RPA-LFD has shown many strengths in pathogen detection but still requires many improvements to augment effectiveness and versatility and become practically employed at point-of-care. RPA-LFD enables diagnosis of the presence or absence of specific pathogens but it is not a quantitative method. Sensitivity of the RPA-LFD assay was investigated. The intensity of the band on LFD was dose-dependent and it was difficult to see the actual amount of agent infected. The band on RPA-LFD was detected at the end-point product and RPA rapidly saturated even at low concentration of DNA target. It was not correlated to the number of agents. TwistAmp exo enables a quantitative method that requires fluorescence detection37, contributing to unfeasibility for point-of-care testing. Moreover, rapid DNA isolation is an essential step to reduce constraints in field implementation and promote RPA-LFD as a practical point-of-care assay. This study performed DNA extraction using a kit that took one hour and required centrifugation that consumed energy. RPA has been reported to enable high tolerance from many inhibitors in various tissues (saliva, urine and blood)38. Rapid DNA isolation such as tris–EDTA buffer-based extraction, methanol extraction, sodium hydroxide-based extraction, Chelex DNA extraction and paper-based extraction39,40 should be investigated for further study to select a compatible rapid DNA extract to RPA-LFD using rpaBab264 and reduce assay time. This will be more feasible for on-site-testing or in pet hospitals by technicians or veterinarians who are non-experts in microscopic examination.
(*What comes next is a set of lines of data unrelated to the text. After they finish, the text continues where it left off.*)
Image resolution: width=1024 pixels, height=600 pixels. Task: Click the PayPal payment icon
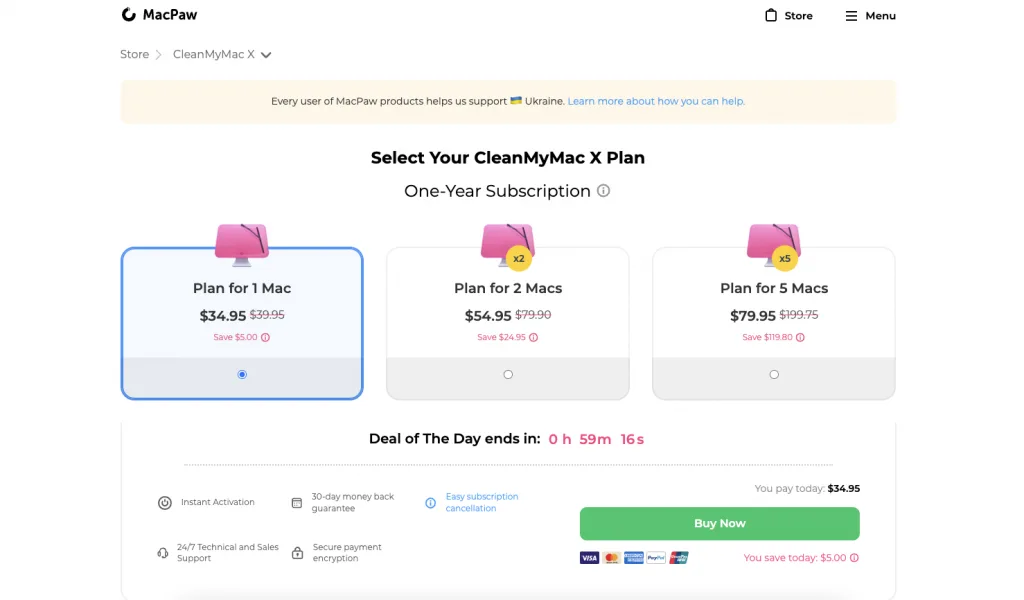[x=656, y=558]
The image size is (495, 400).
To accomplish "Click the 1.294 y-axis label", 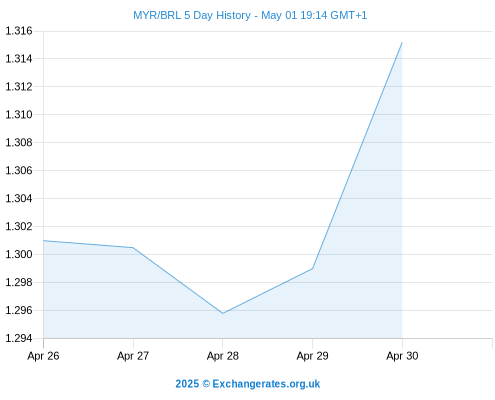I will pyautogui.click(x=19, y=338).
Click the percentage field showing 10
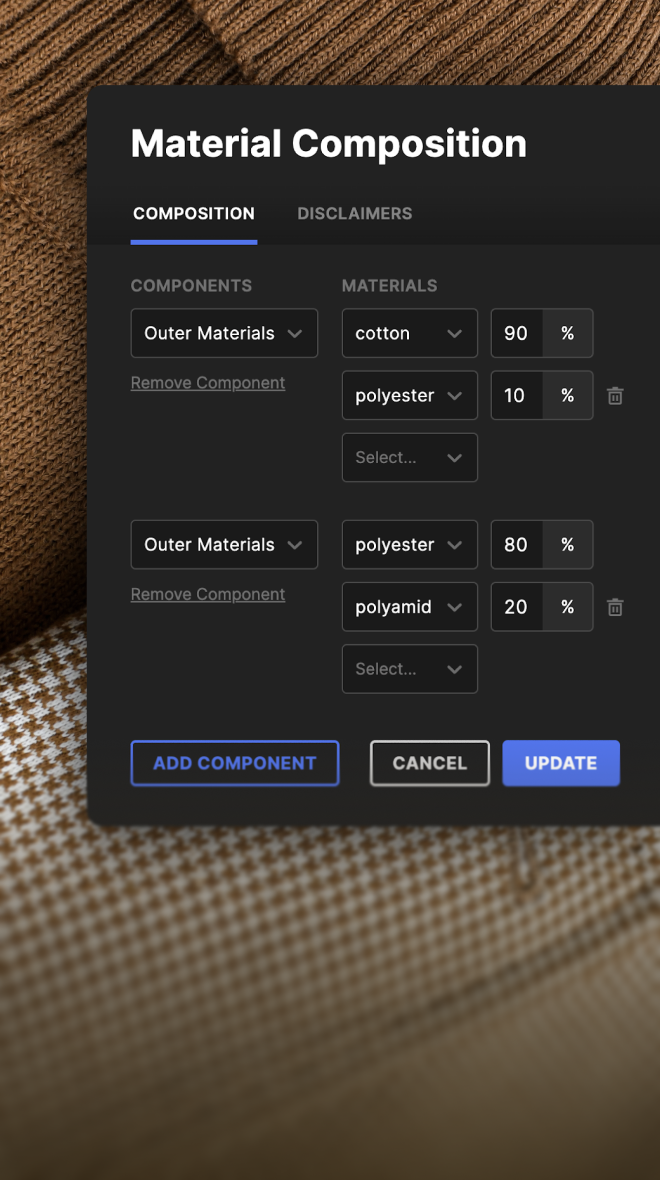This screenshot has width=660, height=1180. pos(517,396)
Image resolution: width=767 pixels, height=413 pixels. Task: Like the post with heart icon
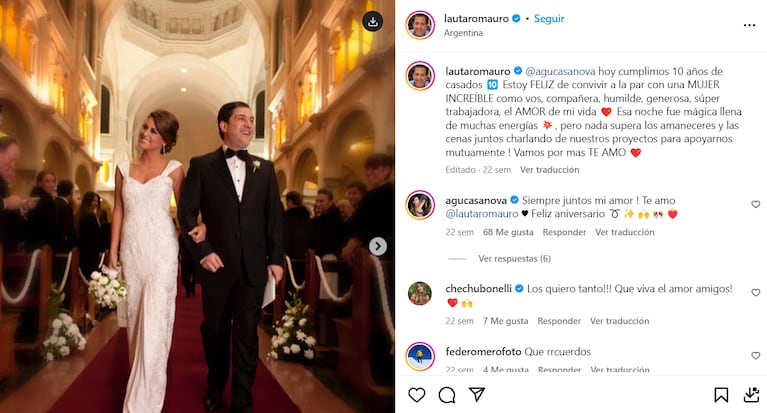pos(417,394)
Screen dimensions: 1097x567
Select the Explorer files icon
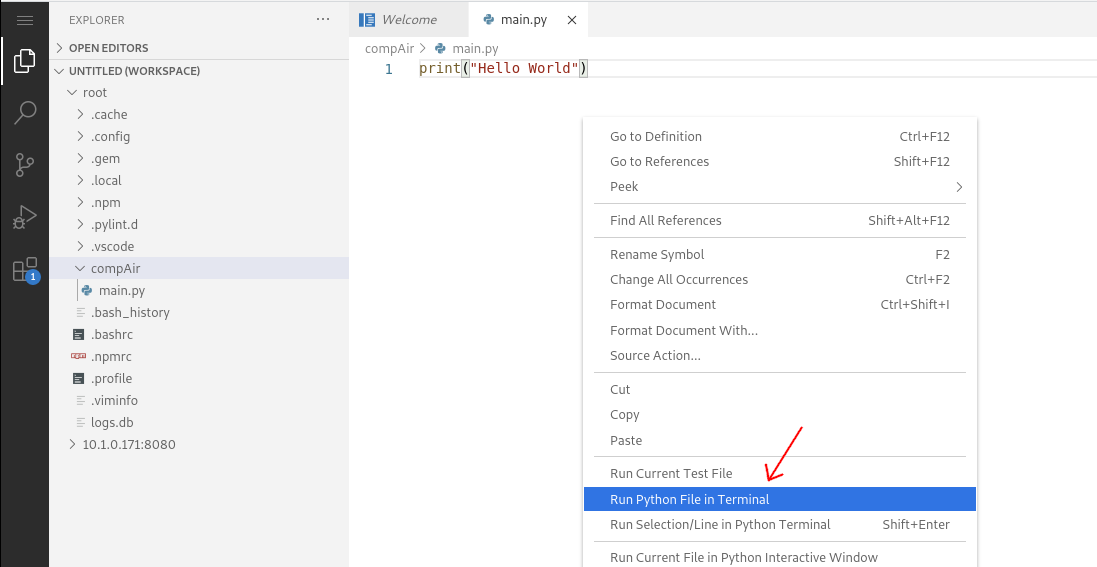tap(24, 62)
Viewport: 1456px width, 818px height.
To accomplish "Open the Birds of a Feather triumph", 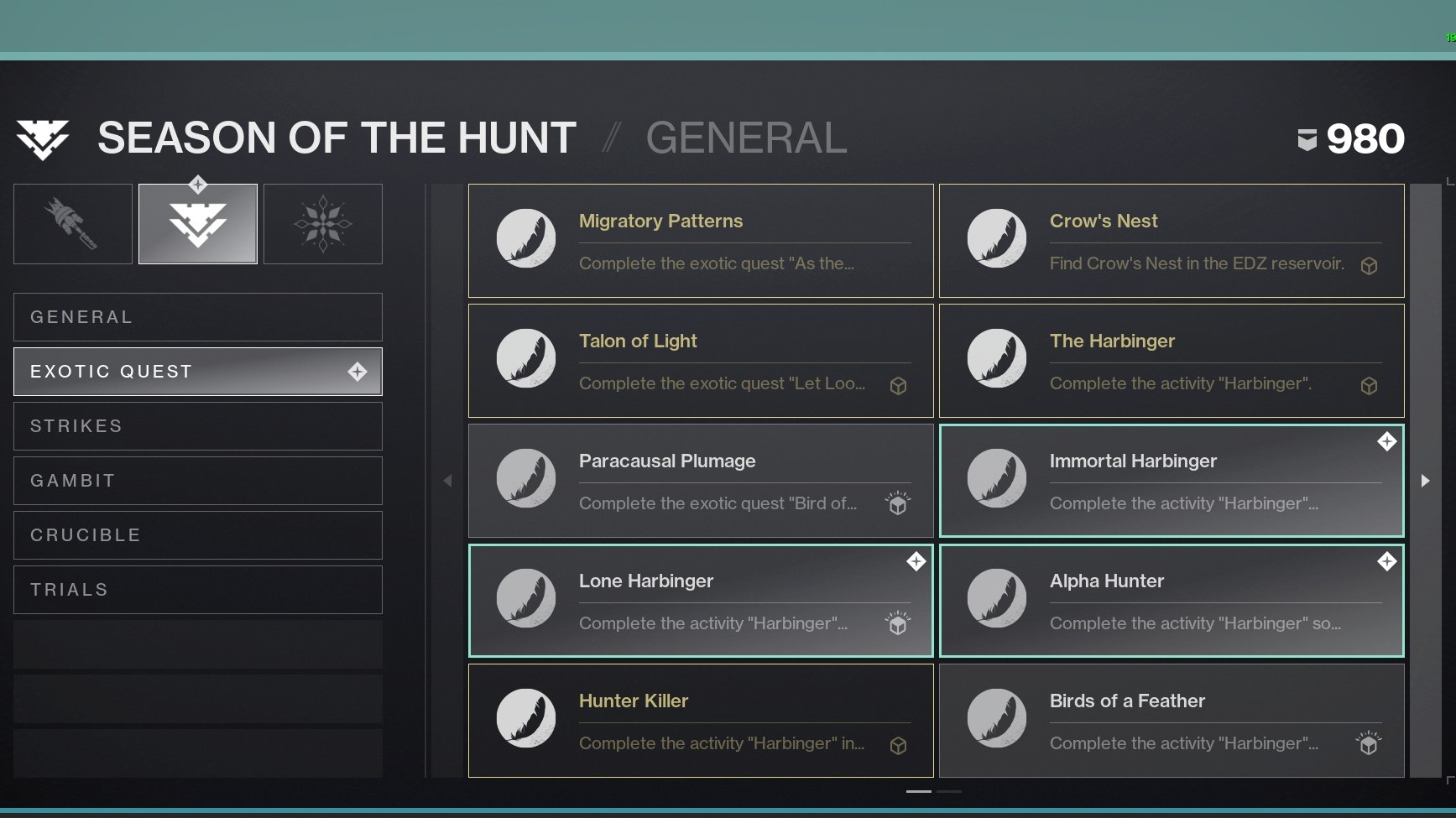I will click(x=1172, y=721).
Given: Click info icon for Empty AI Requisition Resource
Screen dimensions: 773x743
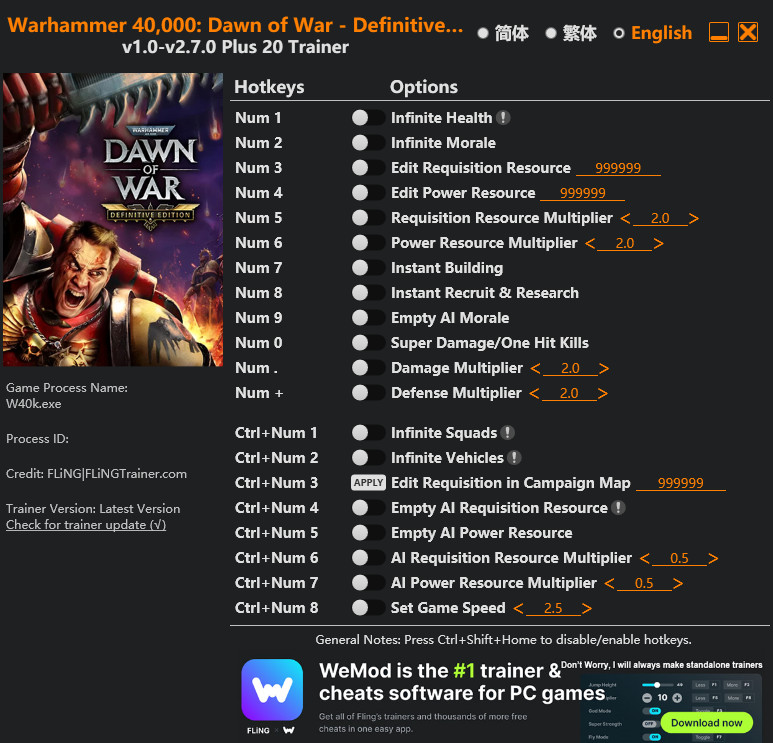Looking at the screenshot, I should [x=618, y=508].
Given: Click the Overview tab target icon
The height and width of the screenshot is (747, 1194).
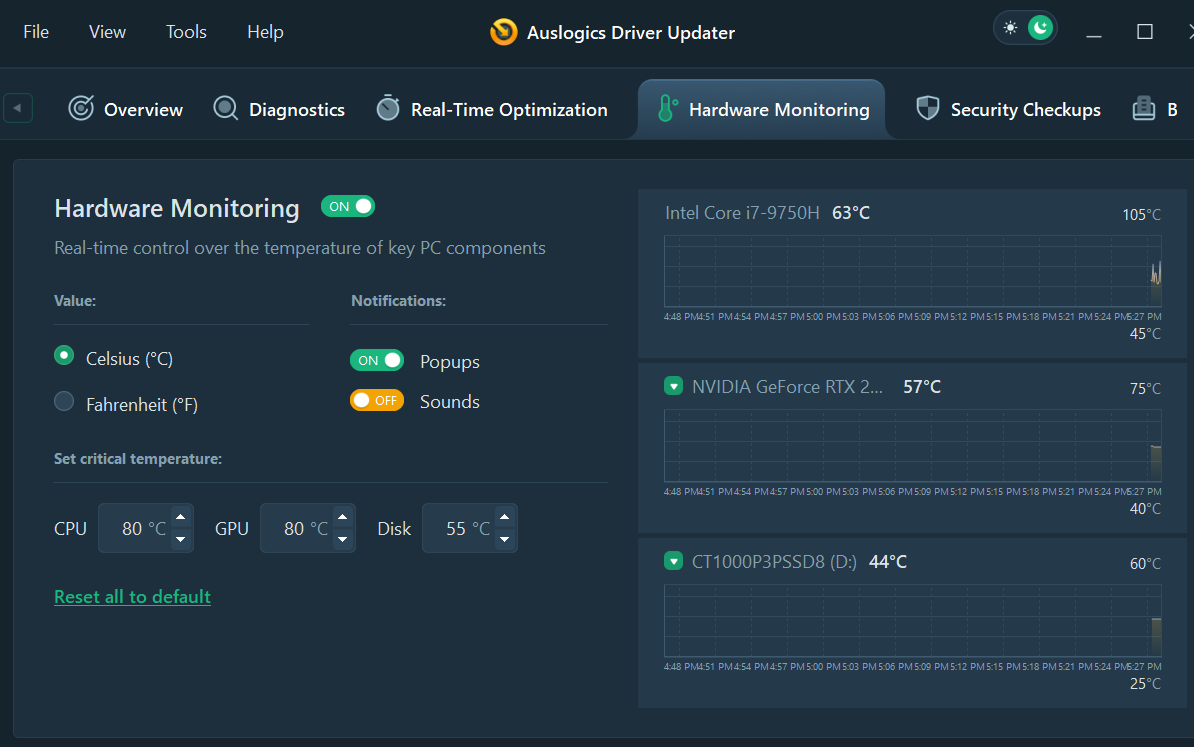Looking at the screenshot, I should [81, 109].

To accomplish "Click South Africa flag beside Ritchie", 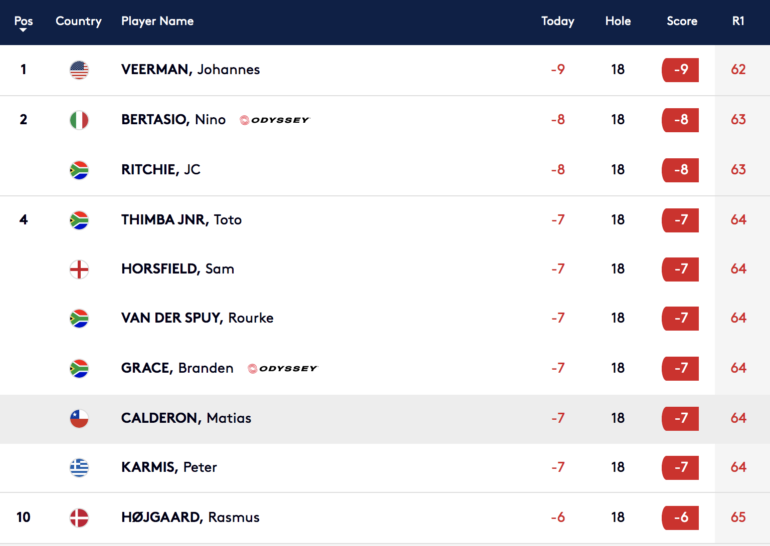I will coord(79,170).
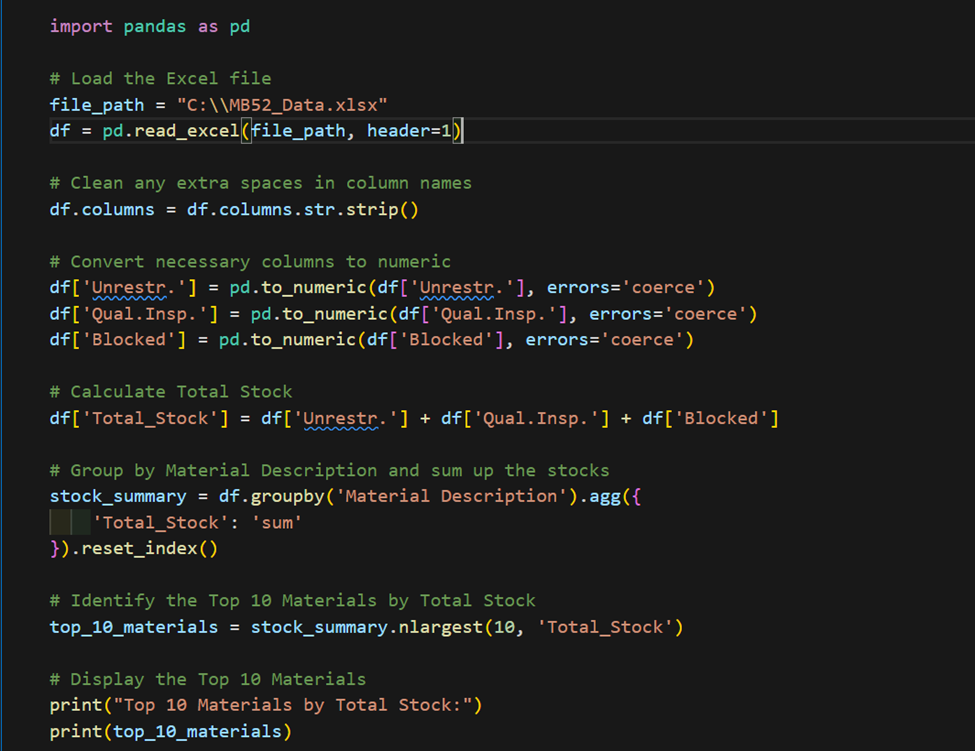
Task: Click the '# Load the Excel file' comment
Action: 160,78
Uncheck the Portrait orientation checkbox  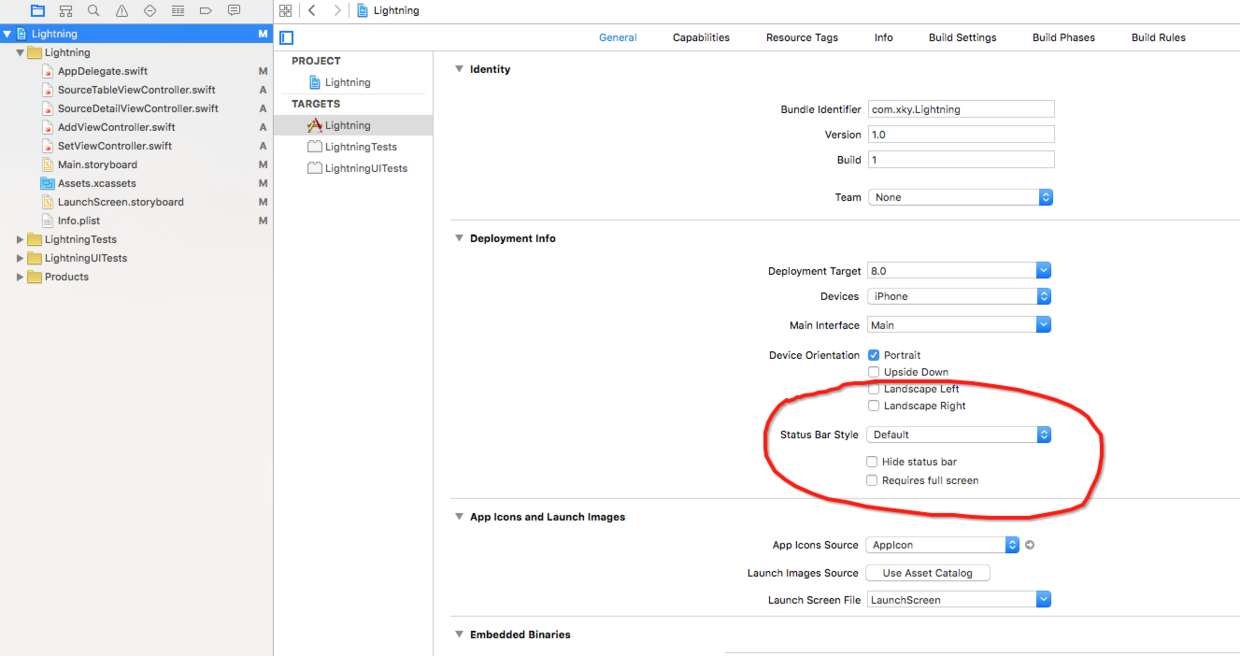point(874,355)
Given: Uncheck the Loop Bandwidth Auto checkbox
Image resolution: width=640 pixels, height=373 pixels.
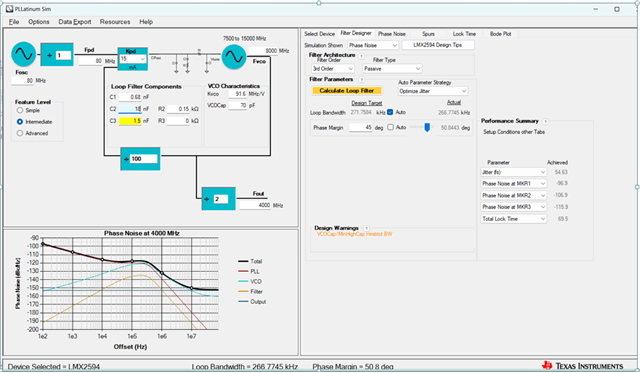Looking at the screenshot, I should [390, 112].
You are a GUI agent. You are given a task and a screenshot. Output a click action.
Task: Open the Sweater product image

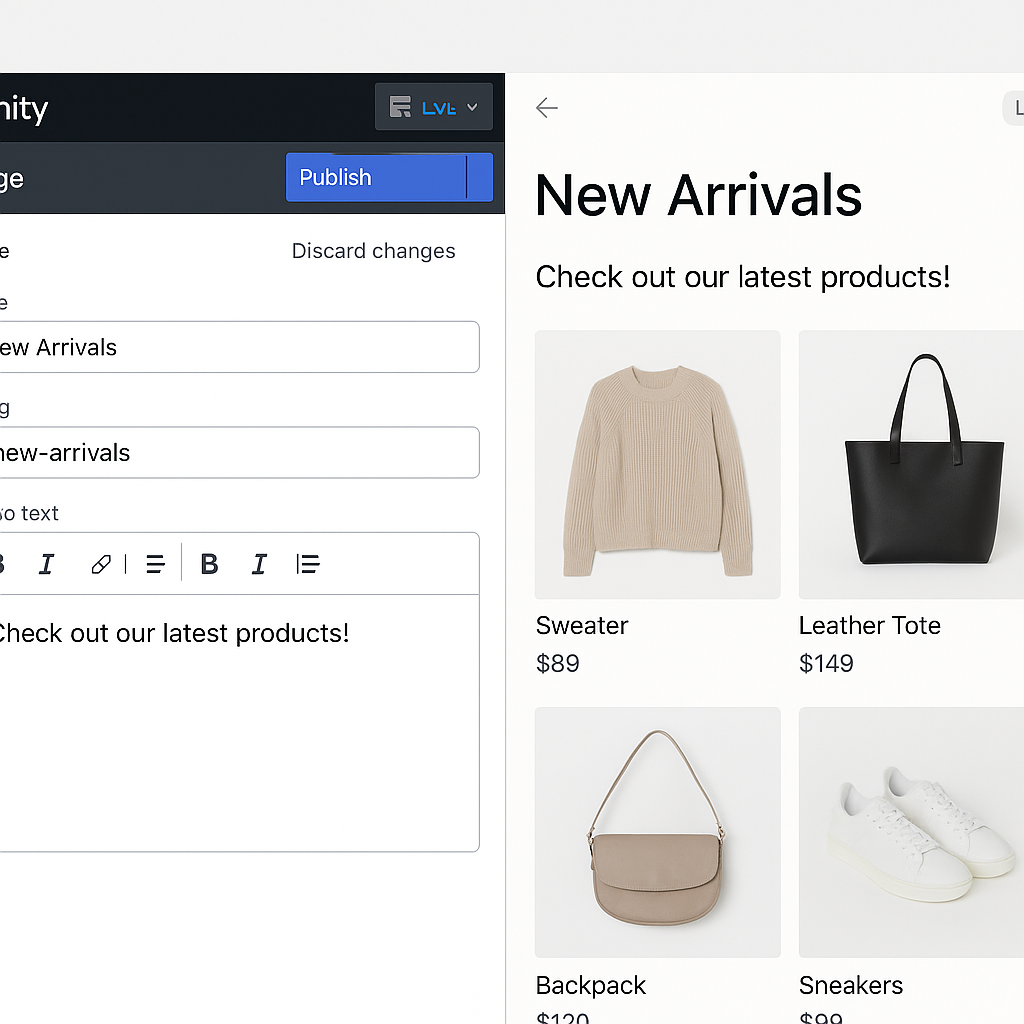658,464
RPA-LFD provides an effective and feasible point-of-care approach to detect Babesia spp. Providing a simple and effective DNA extract from blood to shorten processing time is a vital step for practical use in pet clinics. HUDSON (Heating Unextracted Diagnostic Samples to Obliterate Nucleases) is a simple nucleic acid extraction for CRISPR-Cas-based pathogen detection. DNA obtained from HUDSON can be amplified by RPA and CRISPR-cas1338. Multiplex detection for different hemoparasite species by CRISPR-cas based on nucleic acid detection should be further investigated because clinal manifestations are similar for babesiosis, hepatozoonosis, ehrlichiosis and anaplasmosis and can cause co-infection. Timely and accurate diagnosis is vital for disease treatment and management.

Conclusions

RPA-LFD using the rpaBab264 assay for Babesia spp. detection offers a simple, rapid, reliable and cost-effective tool for veterinary clinical stations. This method requires minimal training and uses simple instruments such as a water bath, heat box and incubator. Further optimization of this RPA-LFD technique should focus on developing simple DNA extraction methods that can generate a point-of-care test that is easy to apply in the field. RPA-LFD Kits are expensive and produced by a single manufacturer. Reducing the cost of the reagents will also help to increase availability of the RPA assay.